- ETH/USD has recovered from the intraday low, but the upside momentum is weak.
- The critical support is created by the trend line on approach $193.00.
ETH/USD touched the intraday low at $195.17 and recovered to $199.50 by press time. The second-largest digital asset attempted a recovery above $219 on Sunday, May 3, and has been trading with bearish bias ever since. ETH/USD has lost over 6% in recent 24 hours and 4.5% since the beginning of Monday.
Currently, 35% of Ethereum addresses are in the money. About 1.63 million addresses holding 3.36 million ETH have their breakeven point in the range from $202 to $216. Once this area is cleared, the upside momentum may gain traction with the next focus on the recent high at $227.36.
ETH/USD: Technical picture
On the intraday charts, ETH/USD needs to regain ground above $206.00 area to improve the short-term technical picture. This resistance is reinforced by 1-hour SMA200 ($205.70). Once it is out of the way, the upside is likely to gain traction with the next focus on $210.00 with 1-hour SMA50 and SMA100 located around this psychological barrier. A sustainable move above this area is needed to get the recovery back on track and open the way to $220.00, followed by the above-said high at $227.36.

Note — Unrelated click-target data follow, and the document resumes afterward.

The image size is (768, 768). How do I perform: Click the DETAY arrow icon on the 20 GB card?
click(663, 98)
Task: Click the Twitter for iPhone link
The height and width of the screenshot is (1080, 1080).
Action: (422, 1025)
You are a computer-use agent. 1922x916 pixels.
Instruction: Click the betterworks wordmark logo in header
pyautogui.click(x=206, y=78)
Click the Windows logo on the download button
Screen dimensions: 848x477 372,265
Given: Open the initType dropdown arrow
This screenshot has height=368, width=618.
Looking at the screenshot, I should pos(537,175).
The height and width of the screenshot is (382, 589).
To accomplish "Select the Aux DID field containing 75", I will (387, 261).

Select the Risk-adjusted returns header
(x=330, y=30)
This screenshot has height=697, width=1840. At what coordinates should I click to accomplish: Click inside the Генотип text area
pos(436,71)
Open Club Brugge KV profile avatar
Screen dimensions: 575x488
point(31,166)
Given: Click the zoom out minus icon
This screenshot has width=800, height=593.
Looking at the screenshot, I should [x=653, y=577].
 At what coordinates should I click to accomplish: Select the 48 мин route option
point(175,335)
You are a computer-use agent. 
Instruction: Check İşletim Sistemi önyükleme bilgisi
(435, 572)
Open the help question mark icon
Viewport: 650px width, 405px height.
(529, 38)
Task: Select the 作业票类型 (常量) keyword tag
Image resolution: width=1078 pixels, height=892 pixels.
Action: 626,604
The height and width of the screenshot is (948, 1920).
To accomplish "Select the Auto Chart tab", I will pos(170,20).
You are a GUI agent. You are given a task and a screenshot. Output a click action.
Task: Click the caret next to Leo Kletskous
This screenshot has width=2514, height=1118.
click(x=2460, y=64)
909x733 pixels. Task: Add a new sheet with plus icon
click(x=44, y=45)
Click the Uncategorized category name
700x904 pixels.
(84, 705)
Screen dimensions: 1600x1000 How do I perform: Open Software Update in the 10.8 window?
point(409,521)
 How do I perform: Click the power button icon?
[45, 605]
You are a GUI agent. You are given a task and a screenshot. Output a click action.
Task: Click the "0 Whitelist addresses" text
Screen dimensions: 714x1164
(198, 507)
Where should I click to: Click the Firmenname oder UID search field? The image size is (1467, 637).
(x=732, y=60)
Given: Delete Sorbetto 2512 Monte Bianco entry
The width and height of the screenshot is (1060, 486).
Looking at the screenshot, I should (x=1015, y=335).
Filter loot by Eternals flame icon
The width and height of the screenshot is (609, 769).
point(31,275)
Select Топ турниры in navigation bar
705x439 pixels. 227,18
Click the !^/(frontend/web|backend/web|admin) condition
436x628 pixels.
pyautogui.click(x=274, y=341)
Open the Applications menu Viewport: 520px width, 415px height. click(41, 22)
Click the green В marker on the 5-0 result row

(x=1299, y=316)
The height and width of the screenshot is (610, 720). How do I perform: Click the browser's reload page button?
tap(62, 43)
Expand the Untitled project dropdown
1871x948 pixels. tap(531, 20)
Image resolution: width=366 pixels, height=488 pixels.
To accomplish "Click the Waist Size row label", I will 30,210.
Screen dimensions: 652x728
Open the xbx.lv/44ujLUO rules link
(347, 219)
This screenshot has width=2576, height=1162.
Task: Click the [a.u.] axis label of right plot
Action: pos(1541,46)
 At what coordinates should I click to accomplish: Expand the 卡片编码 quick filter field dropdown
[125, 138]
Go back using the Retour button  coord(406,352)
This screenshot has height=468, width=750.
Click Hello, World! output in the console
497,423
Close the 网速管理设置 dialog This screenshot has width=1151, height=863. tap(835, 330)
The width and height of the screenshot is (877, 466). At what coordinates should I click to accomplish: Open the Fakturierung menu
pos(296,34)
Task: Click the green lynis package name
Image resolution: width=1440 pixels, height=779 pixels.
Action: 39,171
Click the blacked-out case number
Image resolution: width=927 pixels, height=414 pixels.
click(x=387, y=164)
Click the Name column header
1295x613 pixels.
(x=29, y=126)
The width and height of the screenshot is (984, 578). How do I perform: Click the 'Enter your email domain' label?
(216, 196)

On the downside, a sell-off to $195.300-$195.00 will increase the short-term bearish pressure. The lower line of the 1-hour Bollinger Band at $195.30 may slow down the bears, however, if this support area is cleared, ETH/USD will go down to the upside-looking trend line from March 13 low. This is a pivotal level that separates the downside correction from the resumed bearish trend. This line is closely followed by psychological $190.00 and daily SMA100 that may serve as an additional backstop and trigger the recovery.